В тот день, прибыв на среднюю линию обороны, Аугусто застал капитана читающим пространное донесение. Капитан сидел на ящике, в углу, спасаясь от беспрерывно падающих капель. Глаза у него были красные. Посреди землянки в ящике из-под галет дымили тлеющие ветви. Войдя в землянку, Аугусто закашлялся.
— Это не для каптеров, — мрачно съязвил капитан.
— Явился в ваше распоряжение.

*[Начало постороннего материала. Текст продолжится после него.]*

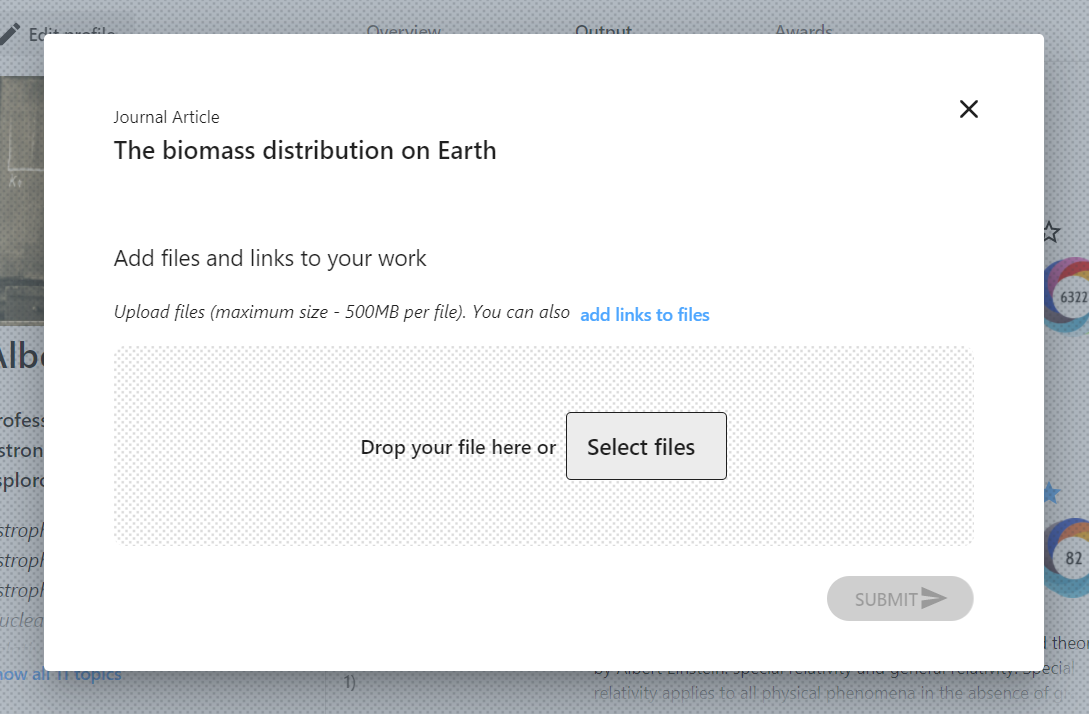Switch to the Overview tab
The image size is (1089, 714).
[x=403, y=31]
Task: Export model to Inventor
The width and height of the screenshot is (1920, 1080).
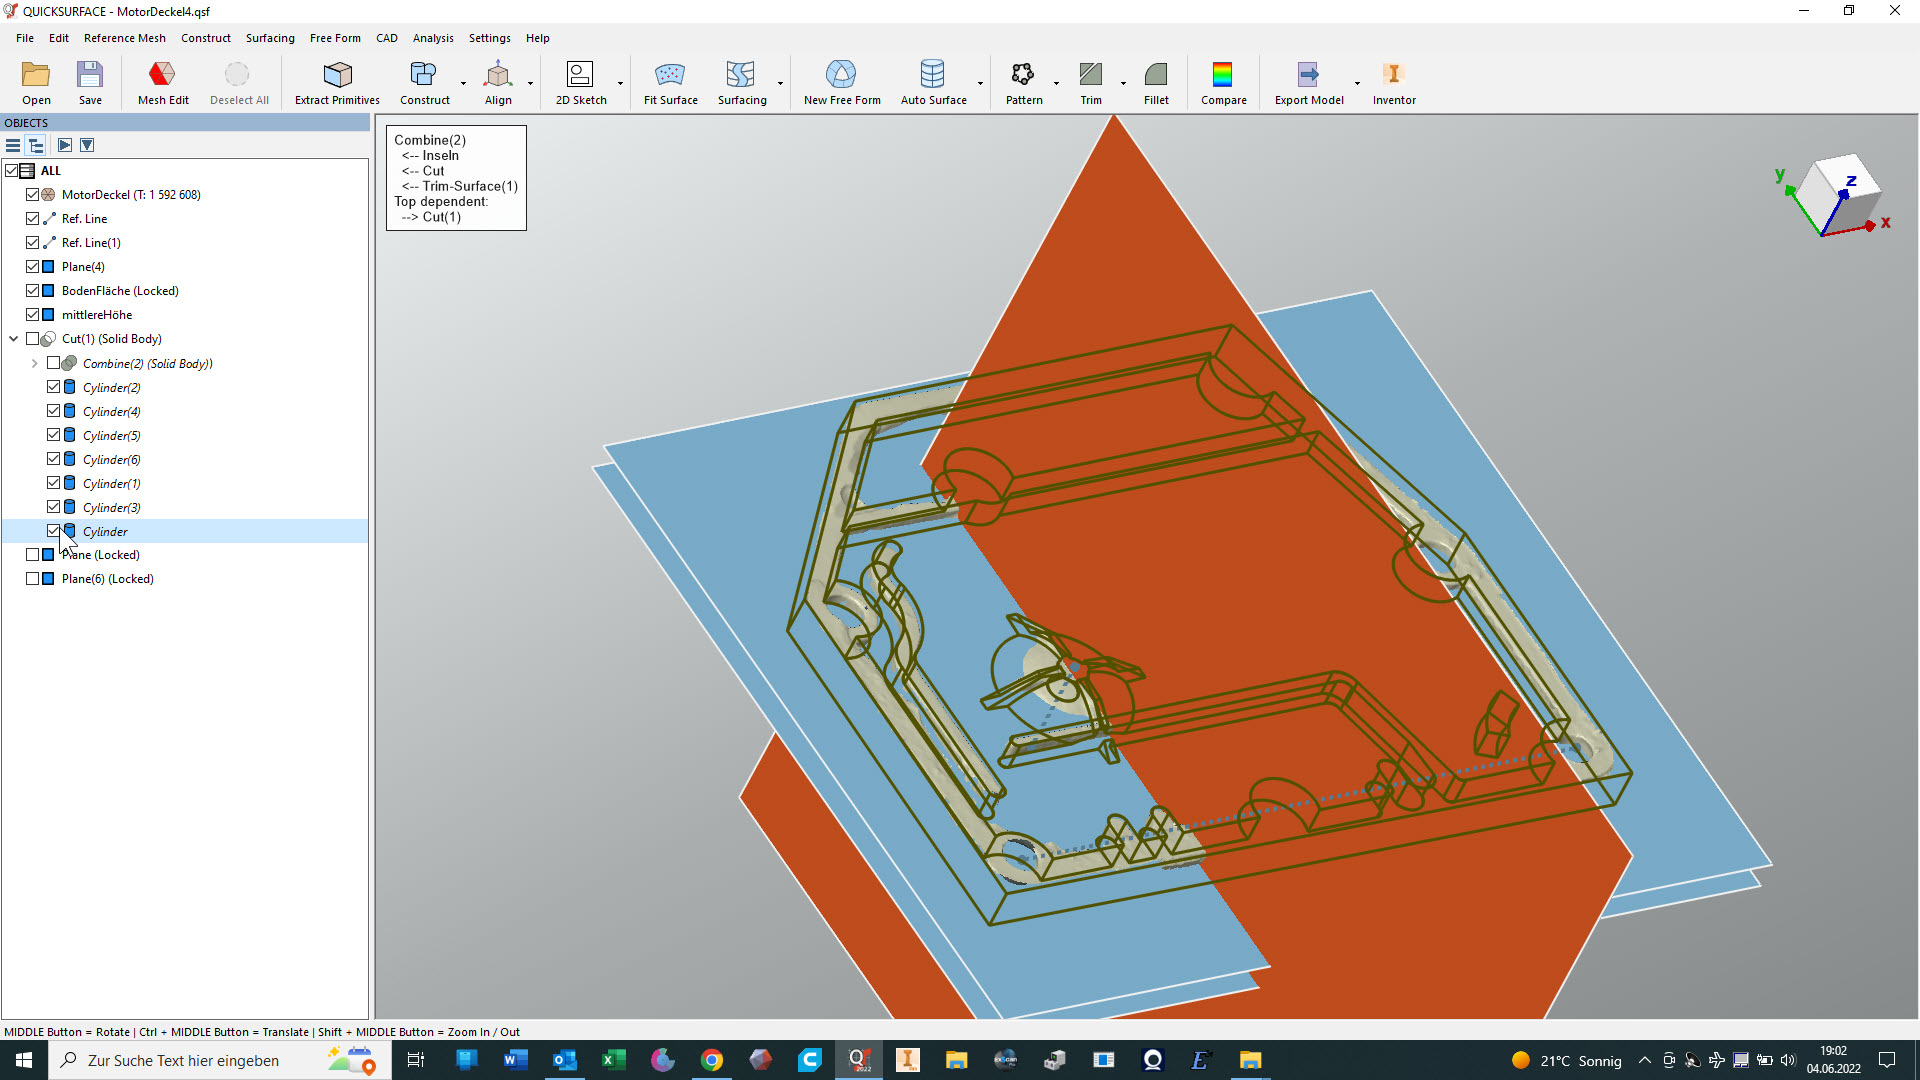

Обоз доставлен без всяких происшествий.
— Так… А писать ты умеешь?
— Думаю, что да, — сухо ответил Аугусто, чувствуя насмешку в словах капитана.
— И дерзить тоже умеешь?..
Кастильо, который тут же, в землянке, смотрит на Аугусто, стоящего к нему спиной, и на лице его появляется удивленная, осуждающая гримаса. Затем он переводит взгляд на капитана, и гримаса становится еще более выразительной. Капитан доволен Кастильо. Кастильо — настоящий солдат. Он знает свое место. И поэтому нравится капитану. А каптер смотрит на капитана, как на равного. Но он собьет спесь с этого Гусмана.
Кастильо принимается с остервенением раздувать огонь. Он задохнется, но заставит ветки гореть. Лицо его покраснело, стало почти фиолетовым от натуги. Он стоит на коленях в жидкой грязи, хотя мог бы подложить камень, полено, сесть на корточки. Но он этого не делает. Он хочет выслужиться перед капитаном. Пусть капитан видит, на что способен Кастильо. Он готов за него в огонь и в воду. И капитан понимает это. Кастильо — парень предусмотрительный, хитрый. Умеет приноровиться к людям. С Аугусто он покладист, скромен. А последнее время танцует вокруг капитана. Он сразу понял, как вести себя с ним. Никаких проволочек. Приказано? Выполняй! Капитану это должно нравиться. И действительно нравится. Кастильо еще глубже погружается коленями в грязь. Как можно глубже!.. И еще больше растет в глазах своего начальства. Кастильо видит, как нелепо этот дурак, Аугусто, теряет почву под ногами. «Вот осел, — думает Кастильо. — Он так зазнается и задирает нос, что рискует лишиться своего места». Это ясно как божий день. Слова капитана — приговор Аугусто. Кастильо наклоняет лицо к веткам и продолжает дуть изо всех сил. «Каптером ты не продержишься долго. Посмотрим, кто заменит тебя!» И он коварно улыбается, слушая раздраженный голос капитана.